Given the roots of a polynomial compute the coefficients in the monomial basis of the monic polynomial with same roots and minimal degree.

If RootVector is a vector of complexes, Polynomial should also be a vector of complexes.

Parameters
[in]rv: a vector containing the roots of a polynomial.
[out]poly: the vector of coefficients of the polynomial ordered by degrees i.e. poly[i] is the coefficient of degree i of the polynomial e.g. \( 3 + x^2 \) is stored as a vector \( [ 3, 0, 1 ] \).

§ setCpuCacheSizes()

void Eigen::setCpuCacheSizes ( std::ptrdiff_t  l1,
std::ptrdiff_t  l2 
)
inline

Set the cpu L1 and L2 cache sizes (in bytes).

These values are use to adjust the size of the blocks for the algorithms working per blocks.

See also
computeProductBlockingSizes

§ setNbThreads()

void Eigen::setNbThreads ( int  v)
inline

Sets the max number of threads reserved for Eigen.

See also
nbThreads

§ viewAsCholmod() [1/3]

template<typename _Scalar , int _Options, typename _Index >
cholmod_sparse Eigen::viewAsCholmod ( SparseMatrix< _Scalar, _Options, _Index > &  mat)

Wraps the Eigen sparse matrix mat into a Cholmod sparse matrix object.

Note that the data are shared.

§ viewAsCholmod() [2/3]

template<typename _Scalar , int _Options, typename _Index , unsigned int UpLo>
cholmod_sparse Eigen::viewAsCholmod ( const SparseSelfAdjointView< SparseMatrix< _Scalar, _Options, _Index >, UpLo > &  mat)

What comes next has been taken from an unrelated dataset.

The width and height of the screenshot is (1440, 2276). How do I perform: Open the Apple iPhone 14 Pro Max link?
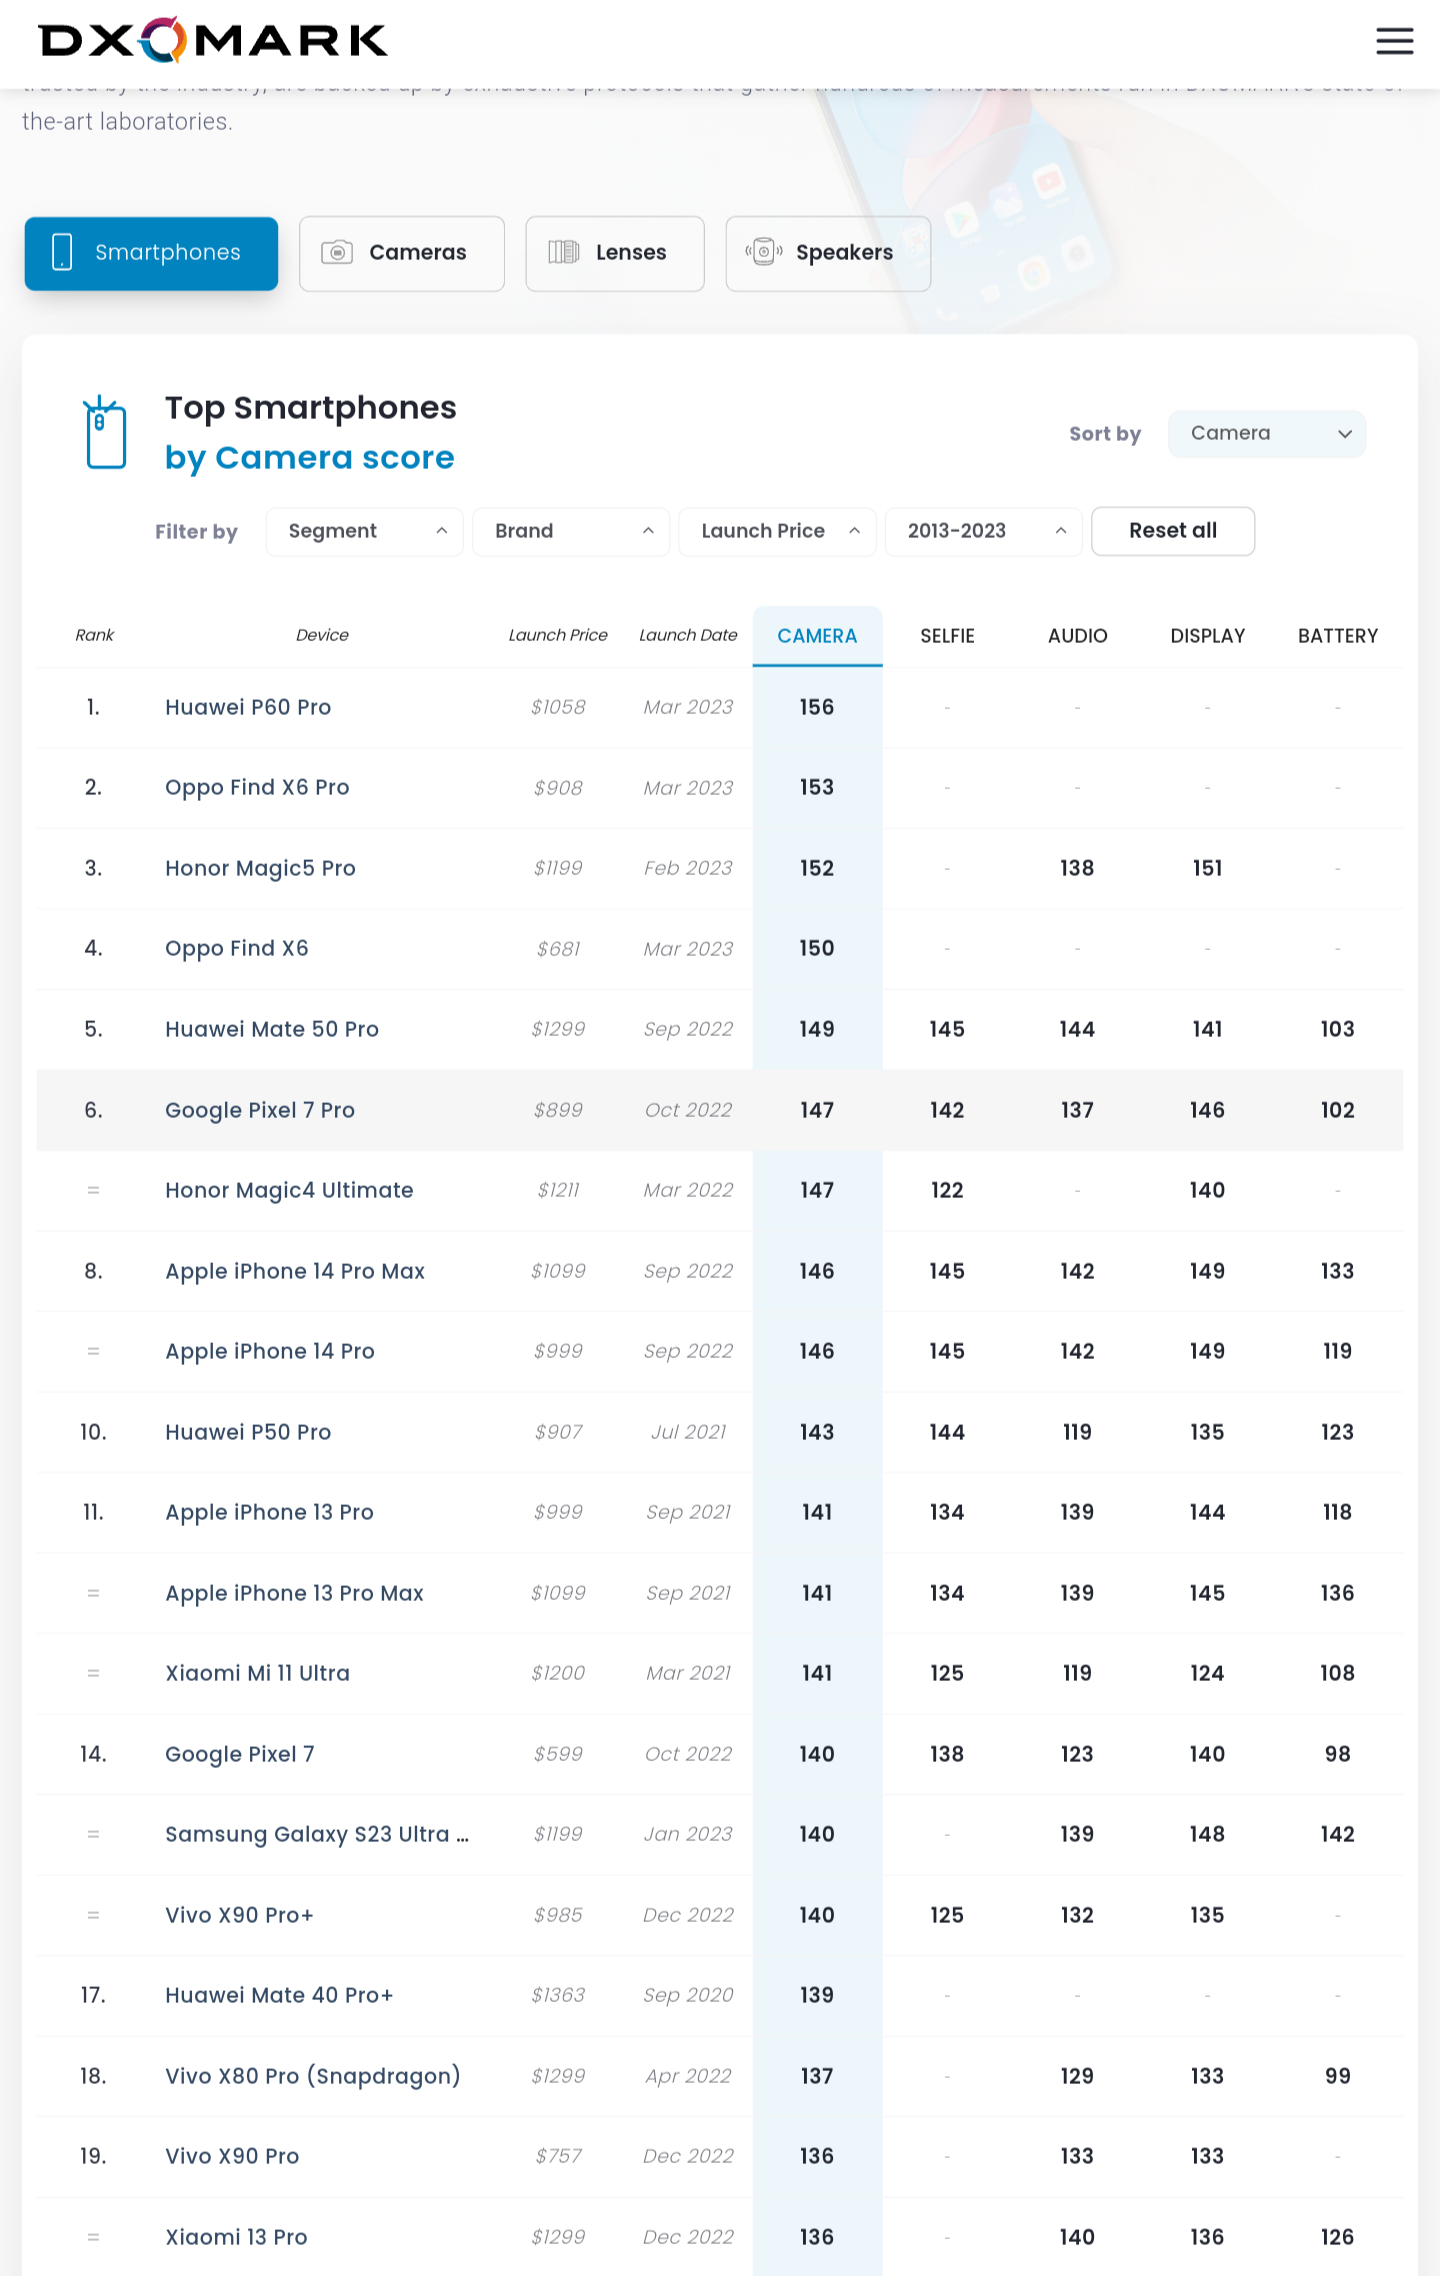pyautogui.click(x=295, y=1271)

Returns a view of the Eigen sparse matrix mat as Cholmod sparse matrix.

The data are not copied but shared.

§ viewAsCholmod() [3/3]

template<typename Derived >
cholmod_dense Eigen::viewAsCholmod ( MatrixBase< Derived > &  mat)

Returns a view of the Eigen dense matrix mat as Cholmod dense matrix.

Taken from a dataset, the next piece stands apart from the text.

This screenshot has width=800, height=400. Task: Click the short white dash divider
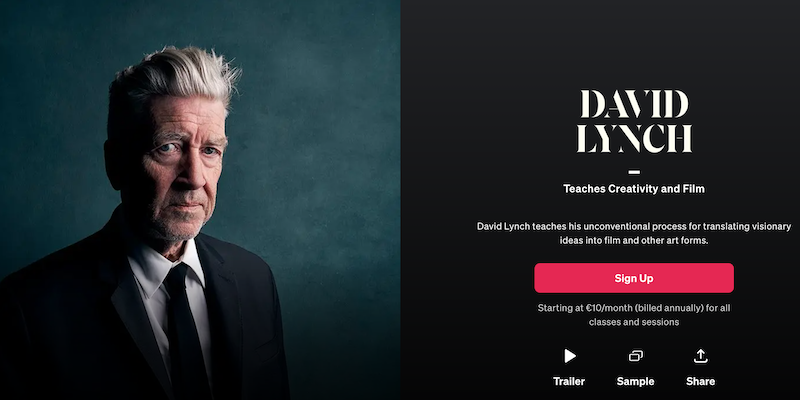[634, 172]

The data are not copied but shared.

§ viewAsEigen()

template<typename Scalar , int Flags, typename Index >
MappedSparseMatrix<Scalar,Flags,Index> Eigen::viewAsEigen ( cholmod_sparse &  cm)

Returns a view of the Cholmod sparse matrix cm as an Eigen sparse matrix.

The data are not copied but shared.

Variable Documentation

§ Dynamic

const int Eigen::Dynamic = -1

This value means that a positive quantity (e.g., a size) is not known at compile-time, and that instead the value is stored in some runtime variable.

Changing the value of Dynamic breaks the ABI, as Dynamic is often used as a template parameter for Matrix.

§ HereditaryBits

const unsigned int Eigen::HereditaryBits
Initial value:
const unsigned int RowMajorBit
for a matrix, this means that the storage order is row-major.
Definition: Constants.h:53
const unsigned int EvalBeforeAssigningBit
means the expression should be evaluated before any assignment
Definition: Constants.h:63
const unsigned int EvalBeforeNestingBit
means the expression should be evaluated by the calling expression
Definition: Constants.h:58

§ Infinity

const int Eigen::Infinity = -1

This value means +Infinity; it is currently used only as the p parameter to MatrixBase::lpNorm<int>().

The value Infinity there means the L-infinity norm.